YOUR GOAL
Output every entry exactly, without any pictures.

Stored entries

+-------+

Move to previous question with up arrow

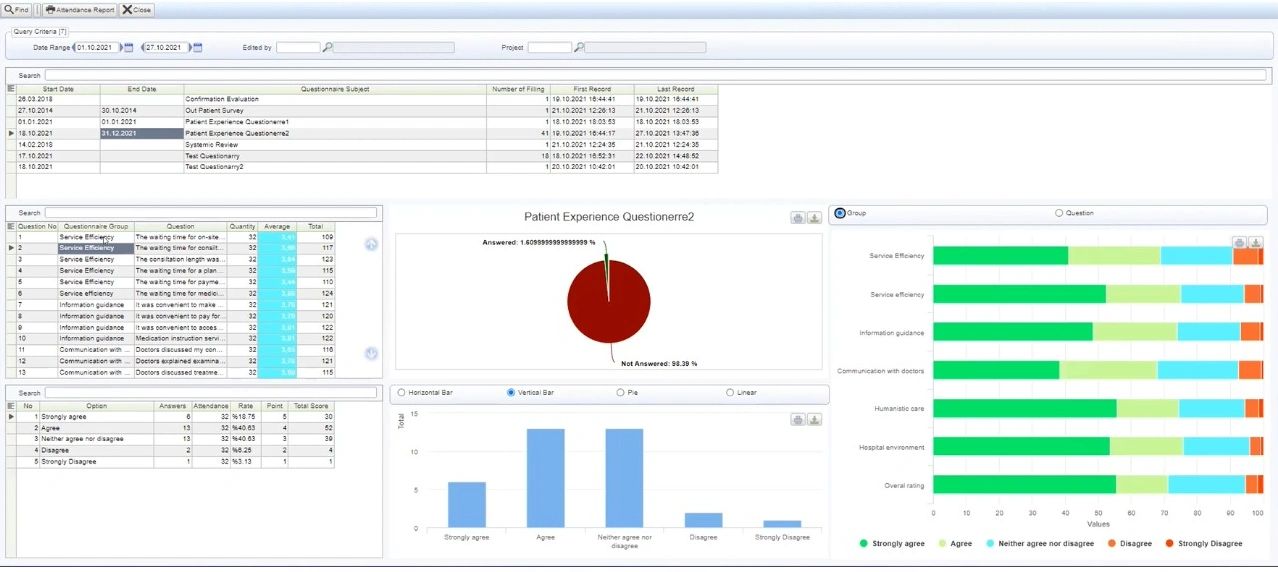click(371, 244)
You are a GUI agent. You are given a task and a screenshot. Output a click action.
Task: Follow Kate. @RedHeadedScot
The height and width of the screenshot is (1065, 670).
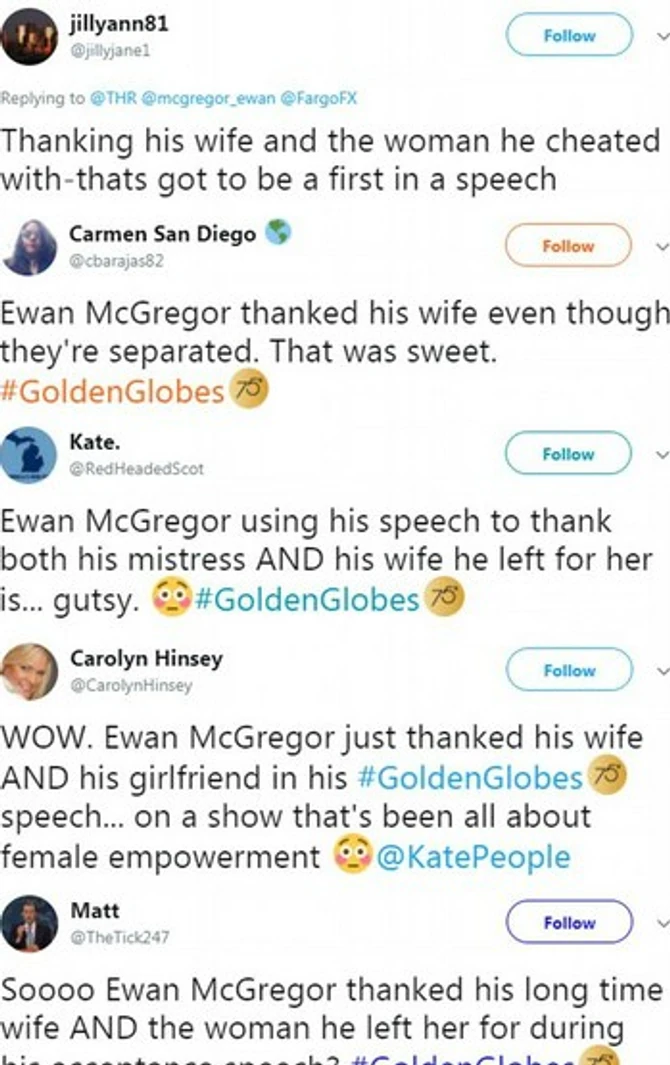[x=568, y=453]

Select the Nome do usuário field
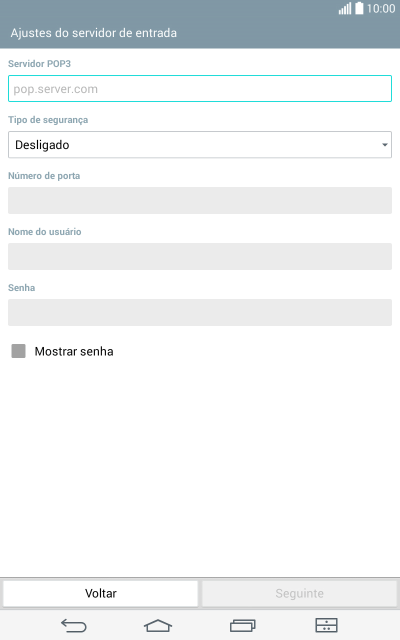pyautogui.click(x=200, y=256)

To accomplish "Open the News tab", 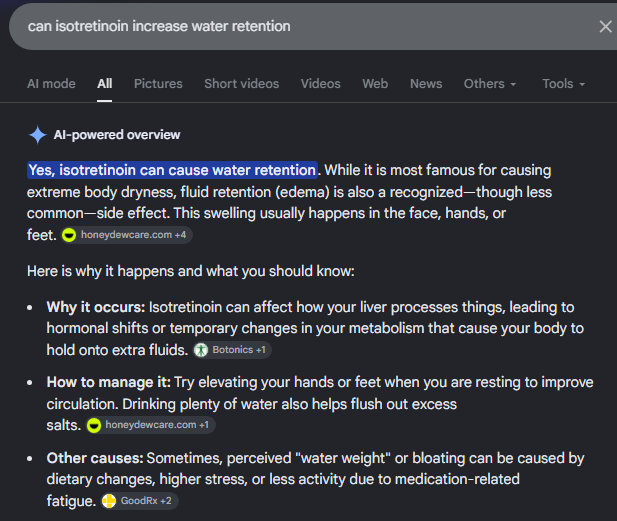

+-------+

OUTPUT
Move to previous question with up arrow

click(371, 244)
You are a GUI agent. You are given a task and a screenshot. Output a click action.
Task: Follow Kate. @RedHeadedScot
The height and width of the screenshot is (1065, 670).
[x=568, y=453]

Select the Nome do usuário field
pyautogui.click(x=200, y=256)

To accomplish "Open the News tab", 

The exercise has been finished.